▸ **Exercise instructions**
List all the lines in these records that hold "agent".

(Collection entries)
[Start of section]
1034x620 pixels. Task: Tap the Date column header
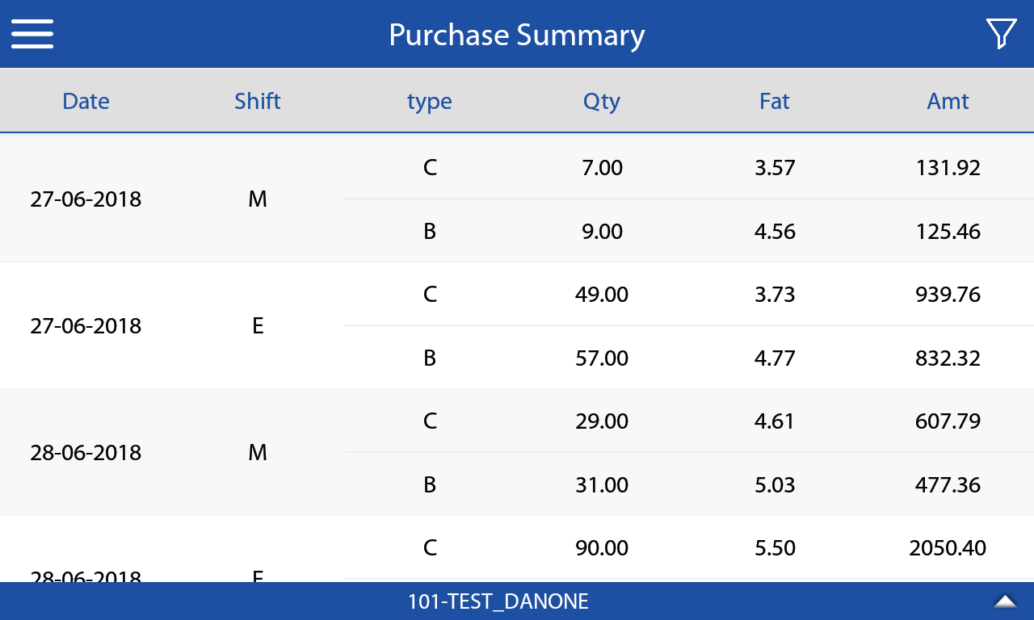[x=86, y=101]
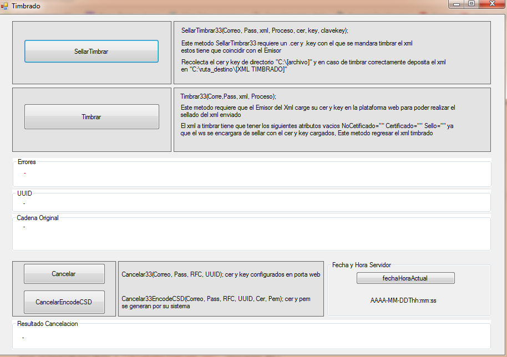Click the Cancelar33(Correo, Pass, RFC, UUID) description

[220, 274]
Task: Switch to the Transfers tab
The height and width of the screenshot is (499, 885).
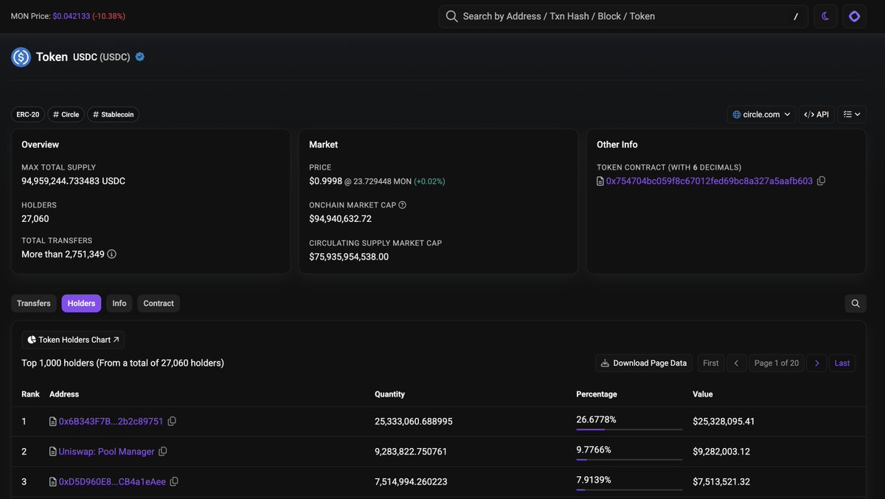Action: pyautogui.click(x=33, y=303)
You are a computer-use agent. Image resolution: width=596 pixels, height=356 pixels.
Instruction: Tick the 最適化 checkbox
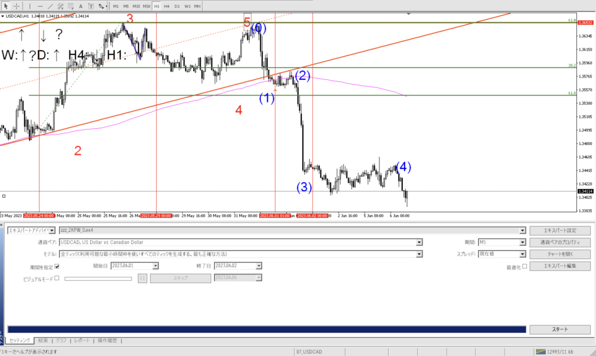click(524, 266)
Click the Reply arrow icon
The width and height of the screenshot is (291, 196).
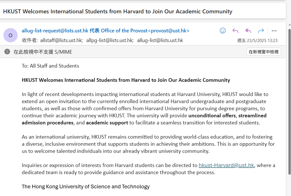pos(235,31)
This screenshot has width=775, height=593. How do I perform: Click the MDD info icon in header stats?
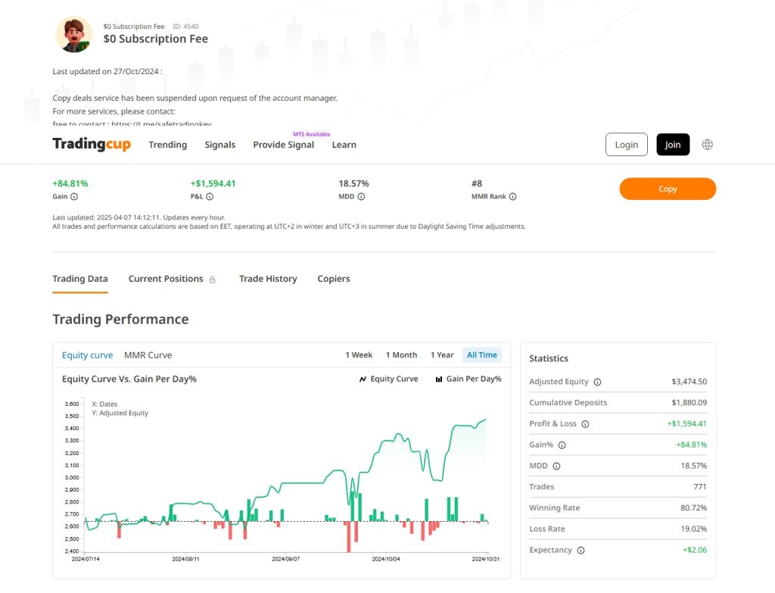[361, 197]
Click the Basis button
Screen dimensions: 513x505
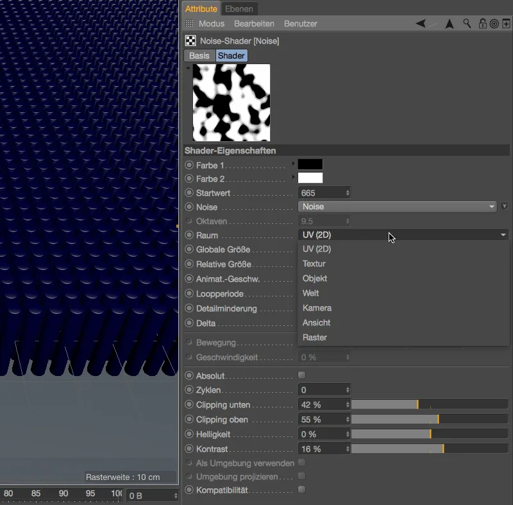(199, 56)
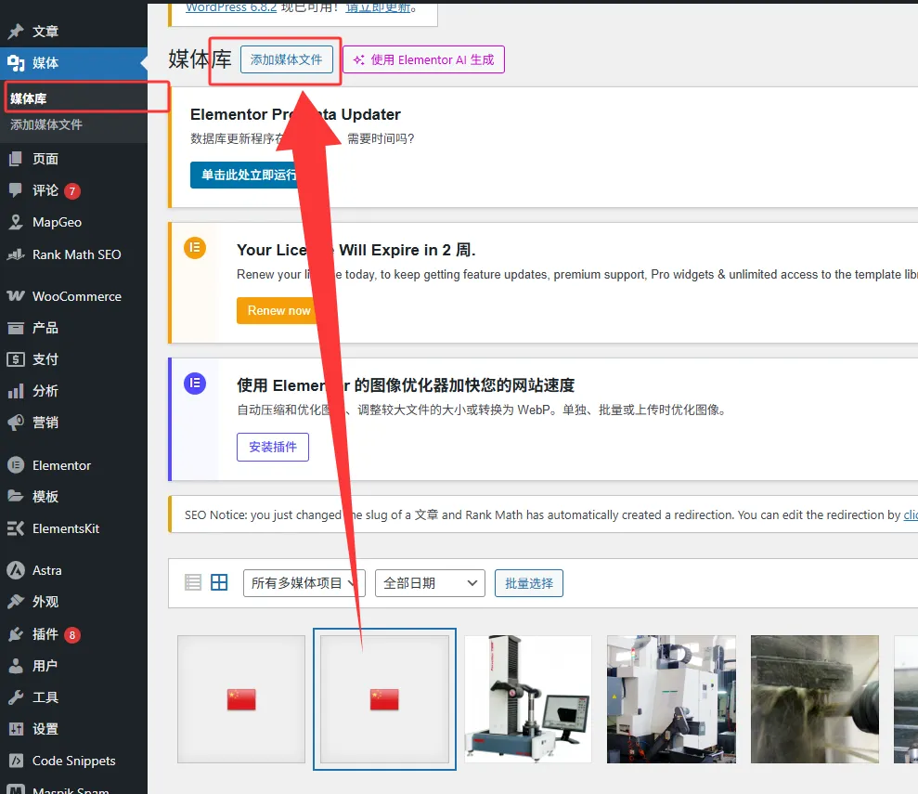Expand the 全部日期 date filter dropdown
The width and height of the screenshot is (918, 794).
430,583

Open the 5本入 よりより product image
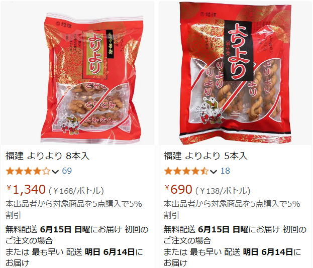click(235, 73)
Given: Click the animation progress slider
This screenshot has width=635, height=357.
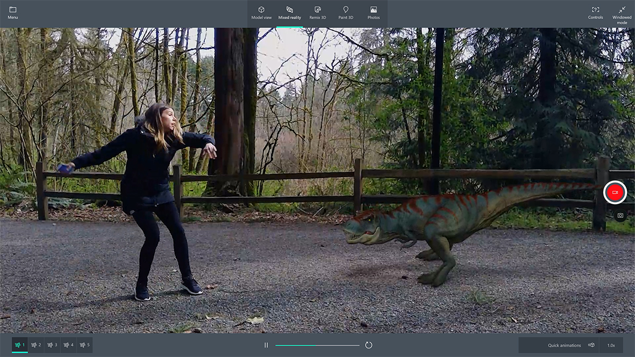Looking at the screenshot, I should tap(318, 345).
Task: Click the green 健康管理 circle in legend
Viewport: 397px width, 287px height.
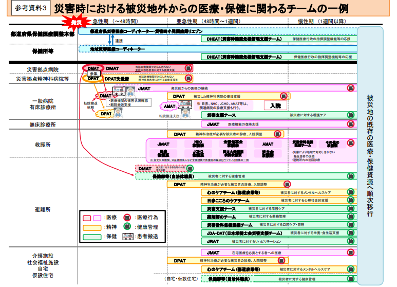Action: coord(127,226)
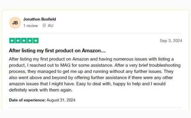Click the second green rating star

18,41
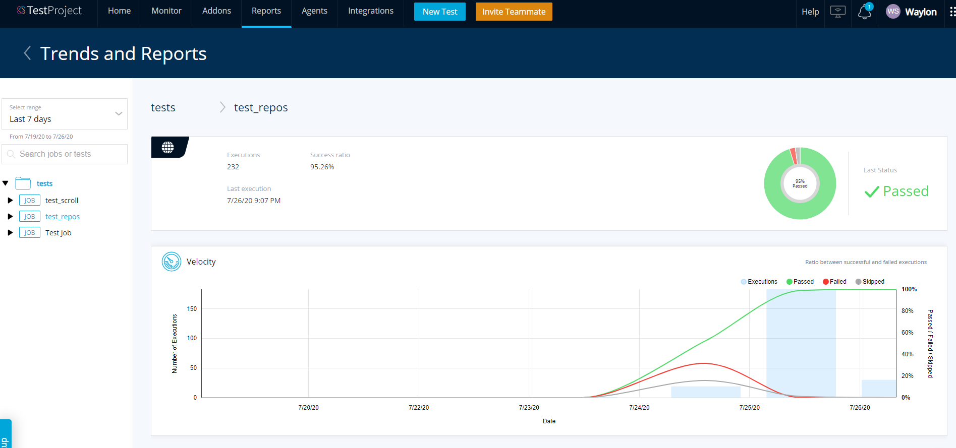Viewport: 956px width, 448px height.
Task: Click the WS user avatar
Action: point(893,12)
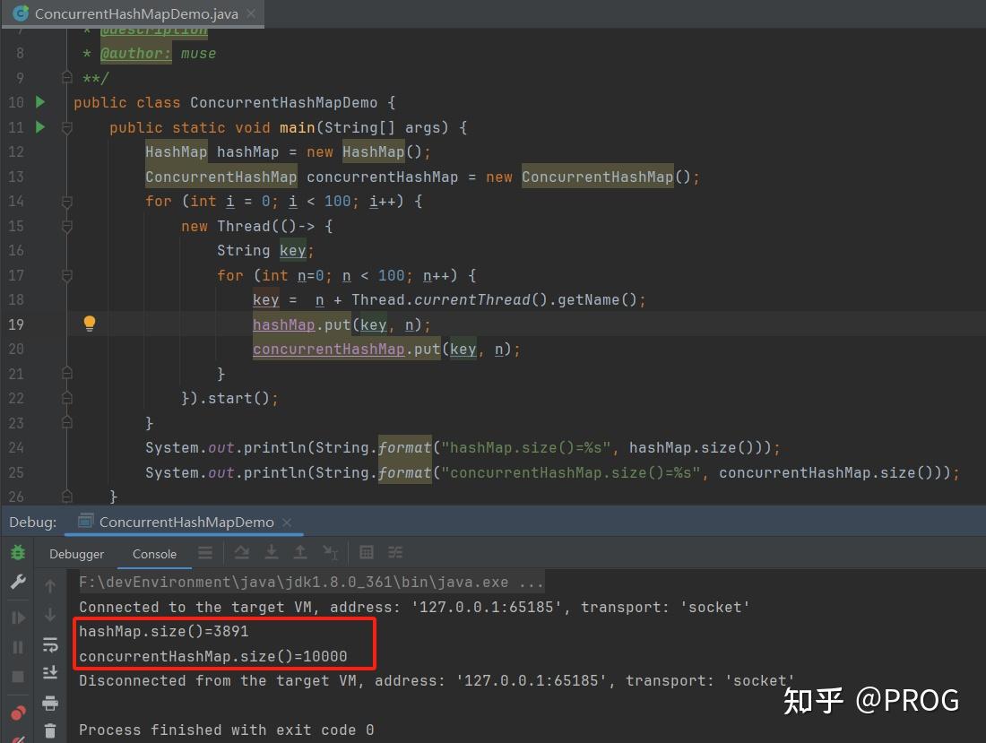Select the Console tab

tap(153, 554)
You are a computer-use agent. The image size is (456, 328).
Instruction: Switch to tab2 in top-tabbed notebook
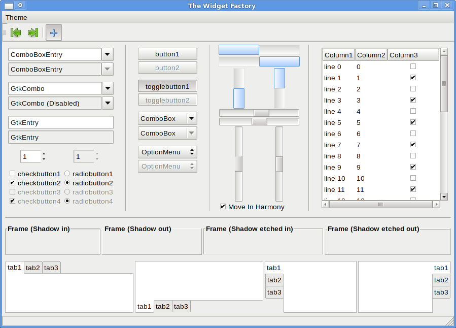point(33,268)
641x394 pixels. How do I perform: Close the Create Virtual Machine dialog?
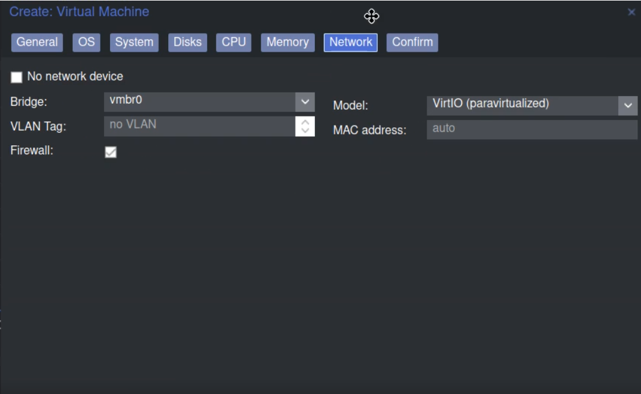[x=631, y=12]
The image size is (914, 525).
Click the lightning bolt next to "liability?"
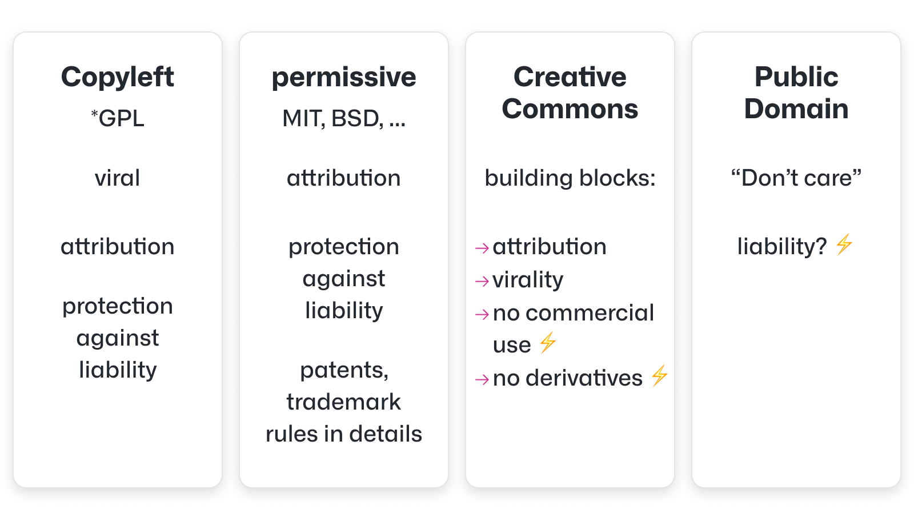(844, 245)
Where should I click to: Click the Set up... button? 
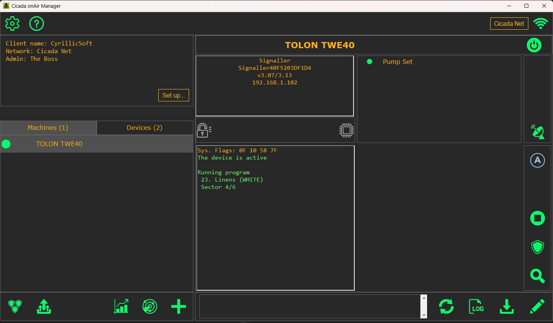pos(173,95)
[End of section]
▸ **Response**
You are a computer-use agent. Image resolution: width=596 pixels, height=356 pixels.
You are a computer-use agent. The image size is (456, 328).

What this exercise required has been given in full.